PRF M&A Reporting Won’t Have ‘Chilling Effect’ on SNF Dealmaking

When the federal government announced the availability of $25.5 billion in COVID-19 relief funding earlier this month, it specifically noted that Provider Relief Funds should not be used for M&A activity.

“To help ensure that these provider relief funds are used for patient care, PRF recipients will be required to notify the HHS Secretary of any merger with, or acquisition of, another health care provider during the period in which they can use the payments,” the U.S. Department of Health and Human Services (HHS) warned.

In particular, department officials said that providers who report a merger or acquisition may be more likely to be audited to confirm their funds were used for coronavirus-related costs, consistent with an overall risk-based audit strategy.

Advertisement

Despite unprecedented operational challenges, the current skilled nursing market has stayed hot. The total price per bed for nursing homes rose almost 22% year over year for the first quarter of 2021, reaching the second-highest price point for the industry ever recorded, according to a JLL Senior Housing & Care Investor Survey and Trends Outlook report released in May.

Bankers have seen buyers willing to pay $17,000 more per bed compared to 2020 in terms of evaluation, according to data presented during an Evans Senior Investments data webinar last month.

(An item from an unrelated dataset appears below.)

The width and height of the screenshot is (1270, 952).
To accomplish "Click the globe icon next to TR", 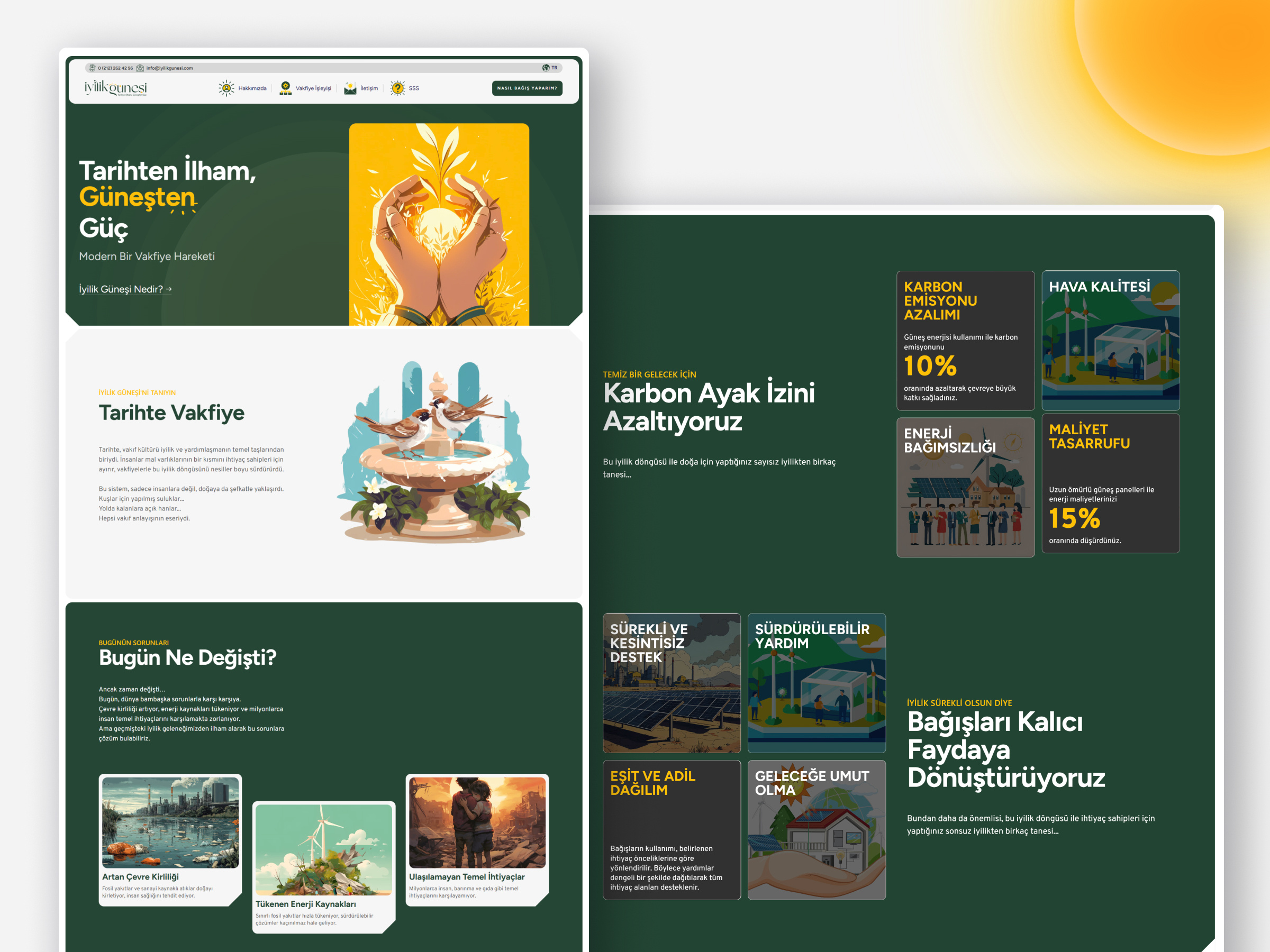I will click(x=546, y=68).
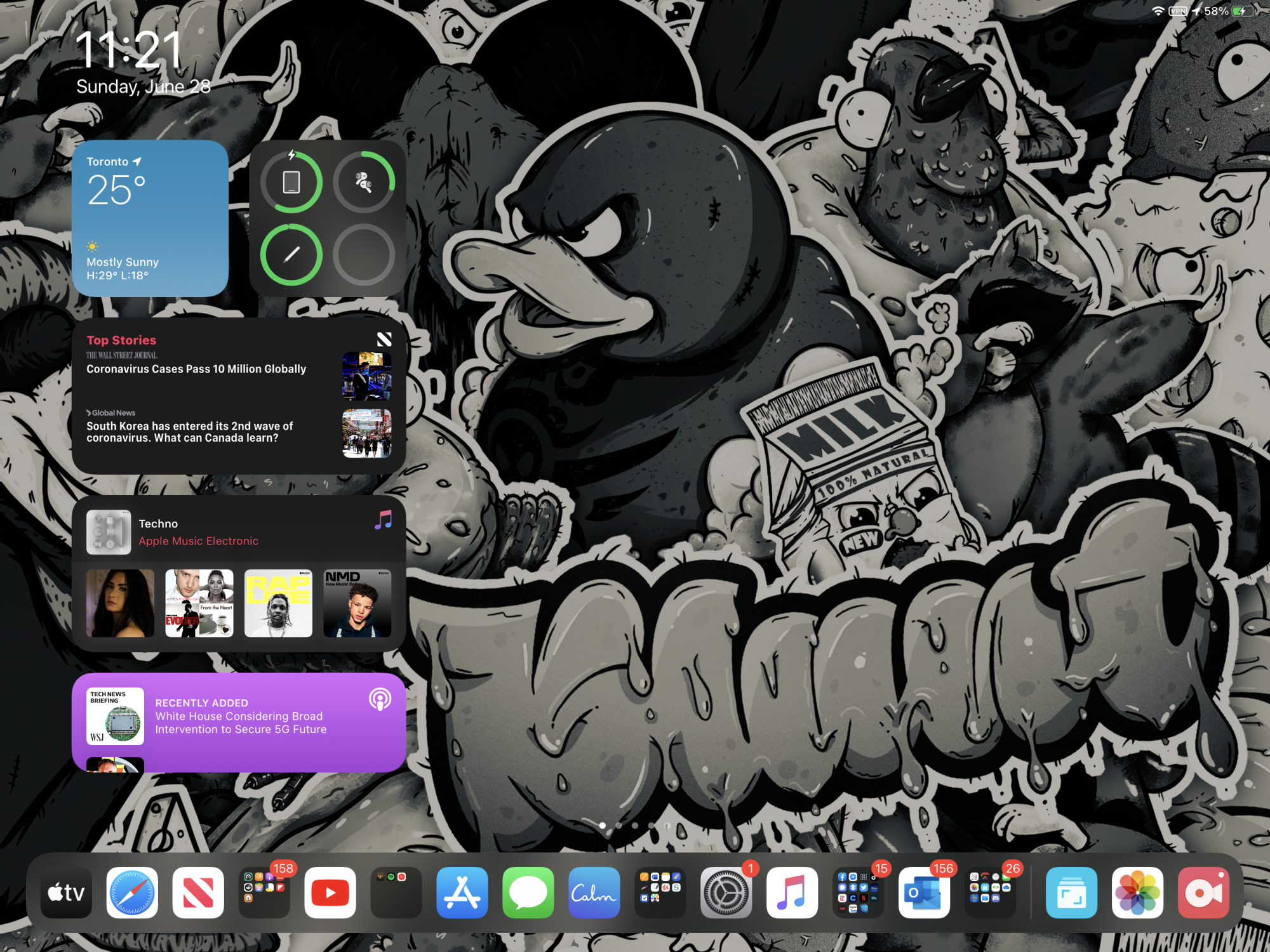Launch the App Store
The height and width of the screenshot is (952, 1270).
click(x=462, y=892)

And this is also not the first time HHS officials have requested that Provider Relief Fund recipients alert the government of any transactions made, according to Hedy Rubinger, a partner at Atlanta-based Arnall Golden Gregory LLP.

Advertisement

The distribution of relief funds has been carried out by the Health Resources & Services Administration (HRSA).

Rubinger told Skilled Nursing News that she does not believe the PRF reporting requirement will slow down what has been a busy acquisition market.

“I don’t anticipate that HRSA’s comment with respect to increased likelihood of an audit following a merger will have a chilling effect on the industry,” she said. “I think that the parties are well versed at this point in the pandemic in dealing with provider relief funds and will be able to appropriately apportion and account for the funds that they apply for and receive. Folks in our industry are very accustomed to audits.”

The Provider Relief Fund portal application is expected to open on Sept. 29. The $25.5 billion made available for health care providers will include $17 billion from Phase 4 of the Provider Relief Fund. An additional $8.5 billion from the American Rescue Plan will assist providers who serve rural Medicaid, Children’s Health Insurance Program (CHIP) and Medicare patients.

What Rubinger has seen as of late are providers working under a bridge structure and delaying the change of ownership “so that there is no ambiguity as to which party the provider relief funds should be attributed.”

It remains to be seen whether HRSA’s request for change of ownership documentation will include an “upper-tier merger that would not necessarily qualify as a change of ownership under Medicare requirements.”

“We’re very anxious to see what the details with respect to Phase 4 funding will look like,” Rubinger said.

Laca Wong-Hammond, managing director and head of M&A at Lument, similarly said the latest reporting requirement would have a “de minimis impact” to the acquisition market.

“While an additional round of stimulus dollars may delay providers on the ‘cusp of deciding to exit’ (a minority of providers we know), drivers of M&A include current capital markets conditions such as interest rates, buyer capitalization, and valuation – all which are favorably aligned to the seller’s benefit,” she said.

“Additionally the dearth of M&A deals has driven up acquisition premiums, creating incentives for sellers to exit even if not at peak performance. These are the reasons our M&A pipeline is so strong,” she added.